Malayalis know C. Radhakrishnan as a prolific, award-winning novelist but not many may be aware that he was once a journalist with premier English publications in the big cities.

Malayalis know C. Radhakrishnan as a prolific, award-winning novelist but not many may be aware that he was once a journalist with premier English publications in the big cities. Fewer still may know that he gave up a career in science to join a science magazine. He has drawn from his considerable experience to pen his thick and realistic novels. And given that his subject matter and worldview have always been national, if not international, it is a pity that he was never read by non-Malayalis. Now, one of his important works that he published in 1994 has been translated into English as Now for a tearful smile.

In the late 60s, Radhakrishnan was an assistant editor with Patriot newspaper in Delhi and volunteered to go on a two week assignment to live with the Naxalites of West Bengal. Two weeks got extended to four and he succeeded in infiltrating the ranks of the Naxals. But when it was time to leave, the extremists did not let him go as the cops were hot on their heels. He ended up living and travelling with them for about six months before they were all captured. “There was a Tamil officer who believed me when I told him that I was a journalist and I was able to get my job back,” says Radhakrishnan.

What might have been a big scoop didn’t create much of an impact. “You know how it is, with passage of time the peg loses its importance,” says Radhakrishnan who went on to write a novel based on his adventures titled Munpe Parakkunna Pakshikal (Birds that fly ahead), the first in the series that have Arjun as one of the main characters.

At the height of the Punjab extremism, he was sent as an ‘expert’ to cover the ethnic trouble in that state. He came back to write the book called Karal Pilarum Kalam (When heart breaks into two) based on his experiences. Now for a tearful smile covers the post Emergency period when Indira Gandhi, and later her son, ruled India, their assassinations and the political intrigues associated with that era. Even as he narrates the love between Arjun, the ‘terrorist’, who leads a double life as Sidharth Thapa, the journalist, and a tribal girl he saves from a village ravaged by an upper class landlord, he also chronicles the social and political history of the country by bringing out the power struggle in the capital.

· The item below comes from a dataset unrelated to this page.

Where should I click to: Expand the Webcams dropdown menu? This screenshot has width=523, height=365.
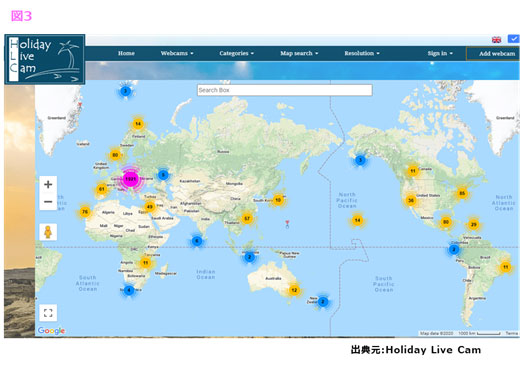[177, 53]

Those who know history will instantly recognise the characters; Virendra Brahmachari is clearly Dheerendra Brahmachari and Surya Swami is none other than Chandra Swami. As for the Prime Ministers, he has not even bothered to substitute them with false names, reiterating his intention to record history through fiction. The only problem being, the modern reader is a bit baffled sometimes about where fiction ends and facts begin. What might have been an explosive book, lost some of its firepower then because it was written in a regional language. The book gets its second chance now through Kairali Narayanan’s translation.